Life’s certainties include death and taxes, a saying made famous by Benjamin Franklin. And I thought the third thing was that shows featuring old-school vocal jazz, backed up only with a swinging hollow-body guitar, would always be intimate affairs, attended by a small, elite audience of elders, not unlike myself.

But when the duo of Rachael & Vilray played a show at East Nashville’s Riverside Revival last November, the 400-capacity room was packed with and energized by folks of all ages. Also to their credit, the audience was silent and focused as the duo on stage played original songs, set to the harmonic language and the classic lyrical craft of Tin Pan Alley and Broadway of the 1930s and 40s.

Here’s the catch. Rachael Price is the remarkable lead singer for the eclectic and magical band Lake Street Dive, a roots/pop music phenomenon that’s grown over 15 years to major music halls and, in 2024, to headlining Madison Square Garden. So she’s a known quantity, widely revered for her supple, animated, pitch-perfect voice.

Not as well known is that for years Price exclusively sang traditional jazz, from girlhood through music college. A few years after she’d switched gears to sing with the more adventurous, modern Lake Street Dive, her jazz love and life was rekindled by a fortuitous revival of a friendship with guitar player Vilray Bolles, who goes by his first name only. Rachael & Vilray are a surprising, charming, deeply musical duo with extensive touring and recording to their credit, and when the chance came to sit down with an indie/Americana vocal star, plus a wickedly smart songwriter and guitarist, hours before the Nashville show, I jumped at it.

Rachael and Vilray (pronounced VIL-ree) were briefly students together at the New England Conservatory of Music in Boston, where she met the members of Lake Street Dive. She did the full run and graduated. Vilree took some classes and then put himself through a rigorous, chronological study of jazz. But he didn’t find his niche as an artist, and for a decade he hung up music and took a job as an accountant. Then came a film-worthy story he tells about an accident with his hand that made him afraid of never playing again. Thus inspired, he turned back to it, taking a challenging but effective strategy of practicing in public, busking in the New York subway.

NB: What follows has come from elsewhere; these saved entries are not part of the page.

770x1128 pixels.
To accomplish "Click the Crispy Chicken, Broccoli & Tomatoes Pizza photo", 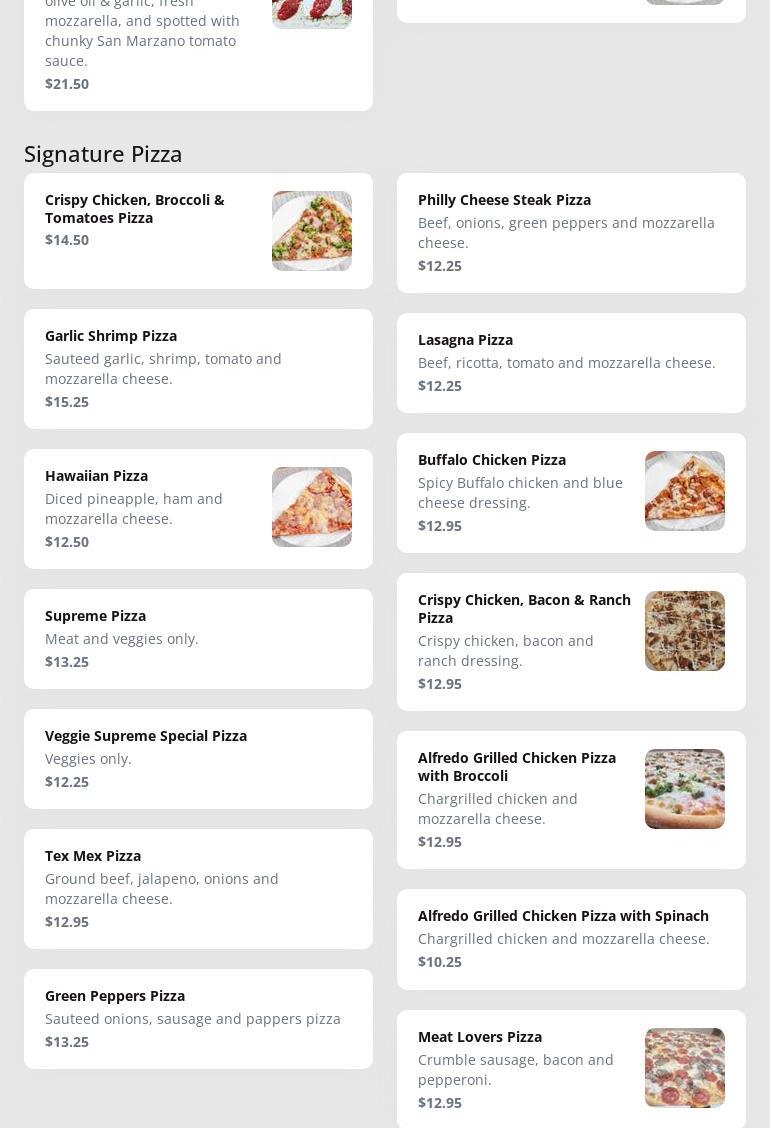I will [x=312, y=231].
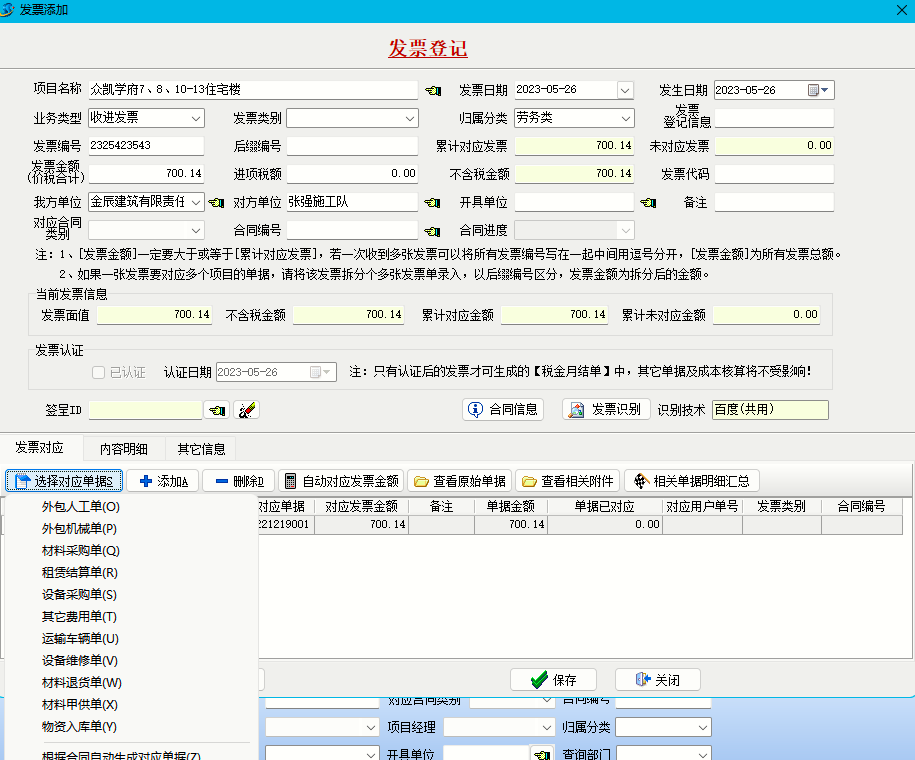Open the 发票类别 dropdown
The width and height of the screenshot is (915, 760).
(x=410, y=118)
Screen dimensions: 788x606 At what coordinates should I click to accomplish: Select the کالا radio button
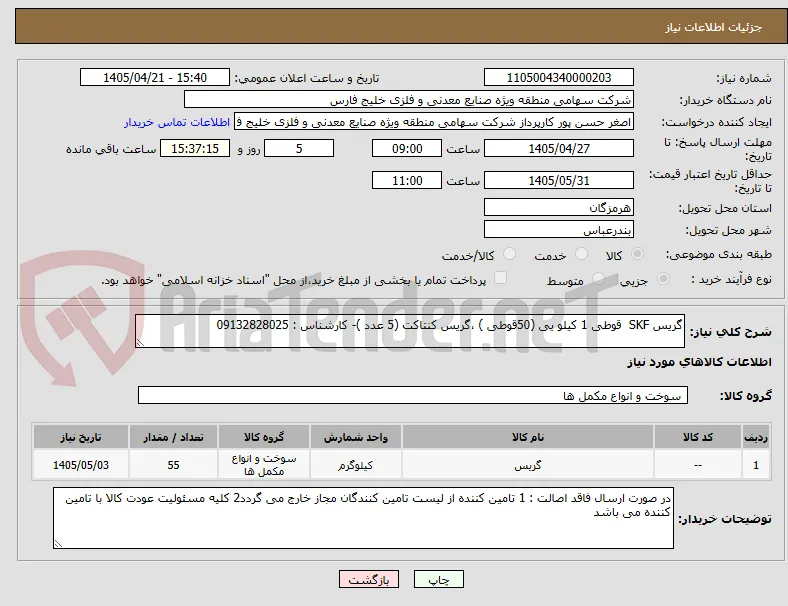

“Everyone that was close to Vilray understood deeply that he was a truly profound musician, and we all had this feeling like, Oh, if he does music again, something great will come out of it,” Rachael says in Episode #347. “And so when I saw him play these obscure songs from the 40s and sing so beautifully and play so beautifully…it really was like a time travel moment. It was Vilary who made me want to sing jazz again.”

But as Vilray remembers, making it click took quite a few years of life in New York, where they’d both moved after music school, as he worked his way back to performing and she toured the world with her band. “And in that context, Rachel and I became closer friends. And she proposed at some point in that 10 years that we should play some music,” he relates. “She was like, you like this old jazz stuff. I love this old jazz stuff. Let's play. And I was like, I'm really rusty. I don't think it's gonna work. So we did play. It didn't work! And she very politely never brought it up again. And then I ended up playing a gig in a bar, and Rachael came and saw that gig, and that's how we got into it.”

They’ve released three albums now, starting with a self-titled effort on Nonesuch Records in 2019, prompting Popmatters to say: “the duo exposes emotional authenticity in a candid and intimate manner.” That and other articles sometimes refer to their songs as “standards” when in fact, they’re overwhelmingly written by Vilray in the here and now. On their most recent album West Of Broadway (Concord Jazz), Vilray’s sharp eye turns to on-again-off-again love affairs (in “Forever Never Lasts”), exclusive havens in the Big Apple (“My Key To Gramercy Park”), life’s absurdities (“Is It Jim?”) and clueless dilettantes (“Off Broadway”, which they sing with guest Stephen Colbert, who is a fan.) My favorite is the steamy romance of “Closer,” written with verbal intricacy, sung with subdued passion, and supported by a gorgeous band, produced by Nashville’s versatile Dan Knobler.

Their fall tour was just the two of them, and little is lost without a full band, given how their voices twine together and how deliberate Vilray’s guitar is at motivating the harmony and rhythm. Price thinks of the music as minimal in a good way. “I've had people come up to me after our shows saying they'd never seen anything like that,” she says. “You know, maybe they've only gone to shows that are full bands or really loud. And I think it's really important and special to hear sparse music played.”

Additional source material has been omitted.